RAdam

Rectified Adam, also known as RAdam, is a modification of the Adam stochastic optimizer, which aims to solve the bad convergence problem experienced by Adam. It does so by rectifying the variance of the adaptive learning rate.

The Problem with Adam

The authors of RAdam contend that the primary issue with Adam is its adaptive learning rate's undesirably high variance in the early stages of model training due to the low number of training samples. This characteristic of Adam often leads to bad convergence, and it serves as the motivation for creating RAdam.

The Solution with RAdam

RAdam solves the problem of Adam's adaptive learning rate by using smaller learning rates in the first few epochs of training. This solution justifies the warmup heuristic.
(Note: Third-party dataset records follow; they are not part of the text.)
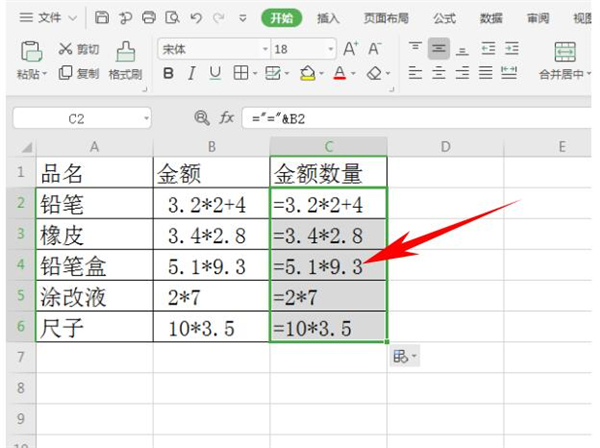The width and height of the screenshot is (600, 448).
Task: Open the 公式 (Formulas) tab
Action: (x=444, y=18)
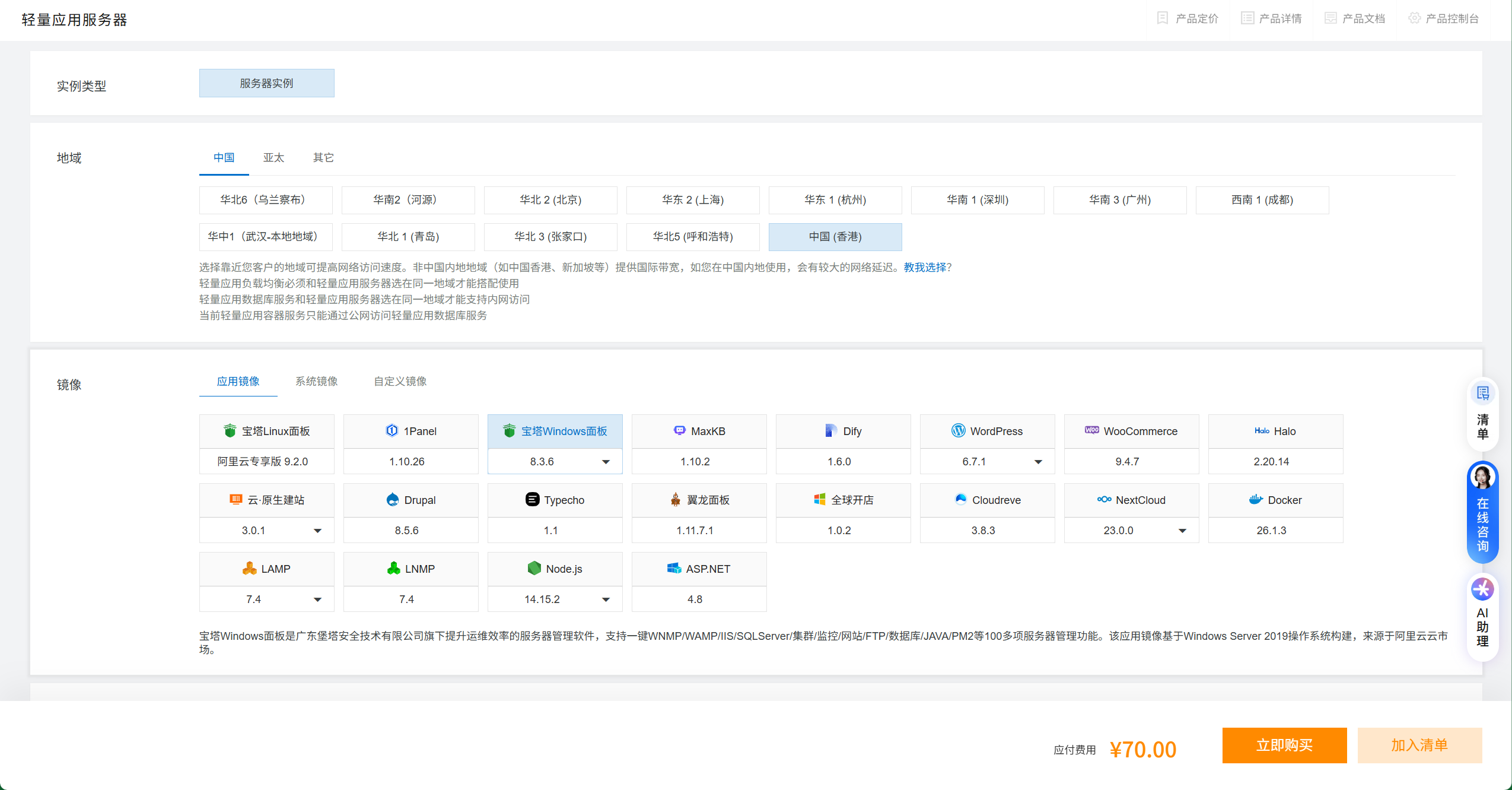Expand 宝塔Windows面板 version 8.3.6 dropdown
The width and height of the screenshot is (1512, 790).
pos(606,462)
The following equations show the computation steps for adaptive learning rate, variance rectification, and parameter update:

g_t = ∇_θf_t(θ_t−1)

v_t = 1/β₂v_t−1 + (1−β₂)g²_t

m_t = β₁m_t−1 + (1−β₁)g_t

∆ = m_t / (1−β^t₁)

ρ_t = ρ_∞ - 2tβ^t₂/ (1 − β^t₂)

ρ_∞ = 2 / (1 - β₂) -1

If the variance is measurable - ρ_t > 4 then:

l_t = sqrt((1−β^t₂) / v_t)

r_t = sqrt(((ρ_t − 4)(ρ_t - 2)ρ_∞) /((ρ_∞ − 4)(ρ_∞ − 2)ρ_t))

θ_t = θ_t−1 − α_tr_t∆l_t

If the variance is not measurable, we update instead with:

θ_t = θ_t−1 − α_t∆

Recitified Adam is a variation of the Adam stochastic optimiser. It is intended to solve the convergence problems caused by Adam's high variance adaptive learning rate in the early stages of training. This is achieved by using smaller learning rates until model convergence becomes adequate. The result is more stable convergence and more accurate models.